Extract provided:
▶
[Fwd: [Crash-utility] crash warnings]
David Wilder
dwilder at us.ibm.com
Thu May 4 19:09:30 UTC 2006
.....
> Hi Dave,
>
> Like Badari's issue, which actually was a non-issue, it's
> difficult to debug from here.
>
> A couple things...
>
> When you use an additional System.map argument on the command
> line, you should see the message stating that several thousand
> symbol values are being changed from what is in the vmlinux file
> to what is in the System.map file:
>
> please wait... (patching ##### gdb minimal_symbol values)
>
> This gets kicked off in the gdb_interface.c gdb_session_init() function
> here:
>
> /*
> * Patch gdb's symbol values with the correct values from either
> * the System.map or non-debug vmlinux, whichever is in effect.
◀
Raw records:
▶
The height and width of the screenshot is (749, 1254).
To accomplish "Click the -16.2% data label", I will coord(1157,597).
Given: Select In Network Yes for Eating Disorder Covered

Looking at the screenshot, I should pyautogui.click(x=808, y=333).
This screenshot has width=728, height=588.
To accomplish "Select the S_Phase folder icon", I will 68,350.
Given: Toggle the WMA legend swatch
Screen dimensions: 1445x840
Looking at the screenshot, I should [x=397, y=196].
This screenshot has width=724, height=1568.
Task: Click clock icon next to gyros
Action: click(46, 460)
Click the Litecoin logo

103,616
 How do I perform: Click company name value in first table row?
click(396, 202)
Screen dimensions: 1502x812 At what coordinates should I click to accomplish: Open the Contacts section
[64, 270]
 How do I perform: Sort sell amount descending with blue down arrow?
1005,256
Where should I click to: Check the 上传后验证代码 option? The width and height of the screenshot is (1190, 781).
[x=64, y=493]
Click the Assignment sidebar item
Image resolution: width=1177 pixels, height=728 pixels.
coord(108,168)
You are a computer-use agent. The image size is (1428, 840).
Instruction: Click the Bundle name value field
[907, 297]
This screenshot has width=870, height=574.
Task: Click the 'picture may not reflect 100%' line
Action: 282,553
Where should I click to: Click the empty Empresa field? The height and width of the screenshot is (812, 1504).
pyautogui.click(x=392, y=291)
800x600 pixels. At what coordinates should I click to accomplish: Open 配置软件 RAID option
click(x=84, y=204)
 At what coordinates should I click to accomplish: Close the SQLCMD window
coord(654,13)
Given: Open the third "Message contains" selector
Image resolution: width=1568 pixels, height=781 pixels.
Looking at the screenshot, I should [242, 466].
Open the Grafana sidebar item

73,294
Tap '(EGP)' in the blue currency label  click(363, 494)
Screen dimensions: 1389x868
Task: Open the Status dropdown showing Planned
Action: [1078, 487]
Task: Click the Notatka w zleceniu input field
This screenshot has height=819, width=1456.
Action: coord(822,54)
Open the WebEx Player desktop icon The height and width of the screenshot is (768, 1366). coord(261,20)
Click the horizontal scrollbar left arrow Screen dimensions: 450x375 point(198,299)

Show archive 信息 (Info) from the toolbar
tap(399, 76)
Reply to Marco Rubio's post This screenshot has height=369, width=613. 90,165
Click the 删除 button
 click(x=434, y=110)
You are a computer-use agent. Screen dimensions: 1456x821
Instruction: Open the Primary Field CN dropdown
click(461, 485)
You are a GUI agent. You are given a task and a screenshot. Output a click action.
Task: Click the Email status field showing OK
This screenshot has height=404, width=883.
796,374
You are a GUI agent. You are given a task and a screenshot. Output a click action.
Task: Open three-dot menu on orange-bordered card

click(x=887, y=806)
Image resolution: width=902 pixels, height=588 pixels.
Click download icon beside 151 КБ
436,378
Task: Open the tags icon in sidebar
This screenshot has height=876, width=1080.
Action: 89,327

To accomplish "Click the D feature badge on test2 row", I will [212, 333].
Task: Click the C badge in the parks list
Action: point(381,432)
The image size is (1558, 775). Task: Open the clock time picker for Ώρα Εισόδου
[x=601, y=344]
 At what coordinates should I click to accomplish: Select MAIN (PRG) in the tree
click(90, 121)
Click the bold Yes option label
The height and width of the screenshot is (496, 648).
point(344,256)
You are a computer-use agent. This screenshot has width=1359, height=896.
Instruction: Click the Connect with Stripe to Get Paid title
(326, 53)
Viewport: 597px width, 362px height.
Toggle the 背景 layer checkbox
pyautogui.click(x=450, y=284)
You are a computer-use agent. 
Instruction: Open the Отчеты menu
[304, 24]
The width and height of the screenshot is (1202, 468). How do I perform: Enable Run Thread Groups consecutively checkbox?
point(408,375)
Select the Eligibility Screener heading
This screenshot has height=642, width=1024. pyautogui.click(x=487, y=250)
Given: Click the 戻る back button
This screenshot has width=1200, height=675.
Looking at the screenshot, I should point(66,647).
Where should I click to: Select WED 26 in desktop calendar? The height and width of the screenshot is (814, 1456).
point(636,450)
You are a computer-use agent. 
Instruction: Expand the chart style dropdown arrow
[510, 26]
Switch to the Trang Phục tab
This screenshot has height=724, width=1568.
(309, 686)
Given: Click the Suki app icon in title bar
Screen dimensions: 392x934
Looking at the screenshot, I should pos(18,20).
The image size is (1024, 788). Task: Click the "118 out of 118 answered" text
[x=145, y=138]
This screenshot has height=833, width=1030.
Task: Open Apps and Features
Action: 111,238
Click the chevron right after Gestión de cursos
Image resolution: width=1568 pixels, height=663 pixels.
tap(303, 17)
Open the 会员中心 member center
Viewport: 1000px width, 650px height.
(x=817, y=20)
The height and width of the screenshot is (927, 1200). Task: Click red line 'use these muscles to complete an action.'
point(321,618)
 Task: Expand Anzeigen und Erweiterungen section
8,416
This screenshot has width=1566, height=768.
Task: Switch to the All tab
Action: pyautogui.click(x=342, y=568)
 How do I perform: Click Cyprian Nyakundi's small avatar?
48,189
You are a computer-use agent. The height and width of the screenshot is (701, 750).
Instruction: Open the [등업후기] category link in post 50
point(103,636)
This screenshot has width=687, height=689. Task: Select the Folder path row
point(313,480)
◀
Complete the following:
(1) Update the entries starting with the line containing "will [212, 333]." and going on through the line containing "point(344,256)": write those lines again with "clock time picker" changed to "time selector" and everything else left as it is.
(2) Write what comes next in the crash-utility mailing list message, picking up right after its final line.

Task-by-task results:
(1)
To accomplish "Click the D feature badge on test2 row", I will [212, 333].
Task: Click the C badge in the parks list
Action: point(381,432)
The image size is (1558, 775). Task: Open the time selector for Ώρα Εισόδου
[x=601, y=344]
 At what coordinates should I click to accomplish: Select MAIN (PRG) in the tree
click(90, 121)
Click the bold Yes option label
The height and width of the screenshot is (496, 648).
point(344,256)

(2)
> */
> if ((pc->flags & SYSMAP) ||
> (pc->namelist_debug && !pc->debuginfo_file)) {
> req->command = GNU_PATCH_SYMBOL_VALUES;
> req->flags = GNU_RETURN_ON_ERROR;
> gdb_interface(req);
> if (req->flags & GNU_COMMAND_FAILED)
> error(FATAL, "patching of gdb symbol values
> failed\n");
> }
>
> So, presuming that worked OK, what's strange is the read error
> you get on the vmcore:
>
>>crash: read error: kernel virtual address: c00000000fa26940 type: "first vmlist addr"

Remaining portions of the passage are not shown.